A biography of an iconic entertainer.
Courogen makes an engaging book debut with an appreciative biography of comedian, director, playwright, and actor Elaine May (b. 1932), as famous for her prickly personality as for her brilliant, sardonic wit. Drawing on abundant published material and interviews, the author chronicles May’s roller-coaster career. The daughter of peripatetic entertainers, by the time she was 10, she had been enrolled in more than 50 schools. She left school for good when she was 14, married when she was 16, and by the next year had a baby. Leaving her daughter with her mother, in 1952, she hitchhiked to Chicago, where she met Mike Nichols. “Mike and Elaine,” Courogen writes, “found their possibilities in a shared interest in people’s pretentious natures (including their own), a mutual fascination with betrayal, and above all else, an unending love for language.” The two created a nightclub act that catapulted them to fame on TV and Broadway, as well as “a blur of nonstop gigs.” But in 1961, Elaine, bored and restless, quit. While Nichols went on to become an award-winning director, May’s career sank for years before it revived.

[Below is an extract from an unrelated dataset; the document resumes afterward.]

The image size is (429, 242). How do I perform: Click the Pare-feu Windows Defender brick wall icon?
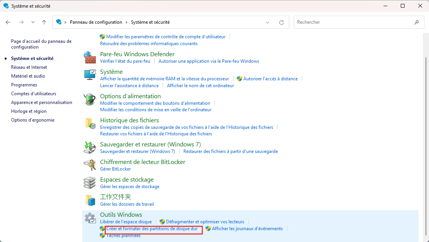tap(89, 57)
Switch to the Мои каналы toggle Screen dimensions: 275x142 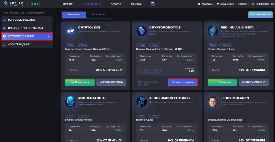click(x=99, y=15)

Courogen recounts in detail her reincarnation as a director, actor, and, notably, script doctor, “someone who could make your project better, often at the eleventh hour.” By the mid-1980s, “she had gone from someone who was practically unhireable to someone who was not only constantly booked and busy, but able to turn down work left and right, agreeing only to scripts she found truly interesting or exciting.” Though Courogen thoroughly documents May’s career, her inner life remains elusive; as someone who knew May commented, she’s “wickedly smart, wickedly funny, wickedly clever. But you could never get to the center of her.”
A sympathetic yet somewhat incomplete portrayal of a unique talent.